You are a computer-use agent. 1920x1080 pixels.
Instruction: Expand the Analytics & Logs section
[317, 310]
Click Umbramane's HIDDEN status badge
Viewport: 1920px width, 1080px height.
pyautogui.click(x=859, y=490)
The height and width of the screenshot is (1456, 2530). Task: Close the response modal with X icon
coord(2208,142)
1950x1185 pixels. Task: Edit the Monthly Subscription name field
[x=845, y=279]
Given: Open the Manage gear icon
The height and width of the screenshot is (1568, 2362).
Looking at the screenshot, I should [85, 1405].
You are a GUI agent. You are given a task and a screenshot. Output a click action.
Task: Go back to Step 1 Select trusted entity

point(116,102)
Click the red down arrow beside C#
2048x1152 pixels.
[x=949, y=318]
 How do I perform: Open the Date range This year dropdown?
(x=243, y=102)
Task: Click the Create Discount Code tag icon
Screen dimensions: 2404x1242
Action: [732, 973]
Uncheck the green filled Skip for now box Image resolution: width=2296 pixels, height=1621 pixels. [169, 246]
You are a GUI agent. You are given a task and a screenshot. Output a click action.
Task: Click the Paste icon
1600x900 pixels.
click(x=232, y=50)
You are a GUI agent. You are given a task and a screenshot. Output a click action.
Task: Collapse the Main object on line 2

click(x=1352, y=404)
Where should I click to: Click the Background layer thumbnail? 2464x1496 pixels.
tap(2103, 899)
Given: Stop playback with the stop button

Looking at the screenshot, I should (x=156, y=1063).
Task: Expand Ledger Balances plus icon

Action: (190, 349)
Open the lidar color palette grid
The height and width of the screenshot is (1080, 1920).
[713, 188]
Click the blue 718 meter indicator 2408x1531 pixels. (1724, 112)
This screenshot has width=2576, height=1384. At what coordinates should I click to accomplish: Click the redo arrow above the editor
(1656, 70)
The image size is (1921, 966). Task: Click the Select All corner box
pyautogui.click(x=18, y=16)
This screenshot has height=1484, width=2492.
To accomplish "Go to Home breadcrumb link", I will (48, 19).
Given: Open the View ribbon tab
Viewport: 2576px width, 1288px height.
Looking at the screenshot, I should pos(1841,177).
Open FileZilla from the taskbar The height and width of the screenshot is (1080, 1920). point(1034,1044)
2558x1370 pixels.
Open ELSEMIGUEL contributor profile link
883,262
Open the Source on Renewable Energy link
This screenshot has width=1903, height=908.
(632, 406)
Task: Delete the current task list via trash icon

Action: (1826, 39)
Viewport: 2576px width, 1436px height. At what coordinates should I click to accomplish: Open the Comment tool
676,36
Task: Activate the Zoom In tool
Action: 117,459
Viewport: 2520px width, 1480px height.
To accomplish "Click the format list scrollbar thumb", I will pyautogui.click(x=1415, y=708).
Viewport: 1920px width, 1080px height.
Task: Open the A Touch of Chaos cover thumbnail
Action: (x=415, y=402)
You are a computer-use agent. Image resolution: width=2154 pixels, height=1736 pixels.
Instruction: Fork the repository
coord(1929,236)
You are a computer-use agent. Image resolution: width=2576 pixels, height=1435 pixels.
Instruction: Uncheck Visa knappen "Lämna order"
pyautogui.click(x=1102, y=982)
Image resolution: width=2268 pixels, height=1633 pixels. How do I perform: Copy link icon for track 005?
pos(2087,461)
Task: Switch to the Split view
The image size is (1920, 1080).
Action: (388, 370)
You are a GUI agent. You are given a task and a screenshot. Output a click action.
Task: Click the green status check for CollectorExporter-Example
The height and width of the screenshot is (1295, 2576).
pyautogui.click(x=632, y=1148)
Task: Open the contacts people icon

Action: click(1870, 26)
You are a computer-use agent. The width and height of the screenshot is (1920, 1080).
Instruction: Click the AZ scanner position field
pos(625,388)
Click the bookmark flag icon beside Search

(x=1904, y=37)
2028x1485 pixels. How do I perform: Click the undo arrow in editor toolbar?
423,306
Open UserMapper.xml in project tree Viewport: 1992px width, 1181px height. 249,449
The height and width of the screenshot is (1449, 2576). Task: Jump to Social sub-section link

□ □ □

[What the task requires]
Each of the lines from the one that contains "2028x1485 pixels. How" through the last line of the data needs to be repeated exactly, with no others.

[Result for this exercise]
2028x1485 pixels. How do I perform: Click the undo arrow in editor toolbar?
423,306
Open UserMapper.xml in project tree Viewport: 1992px width, 1181px height. 249,449
The height and width of the screenshot is (1449, 2576). Task: Jump to Social sub-section link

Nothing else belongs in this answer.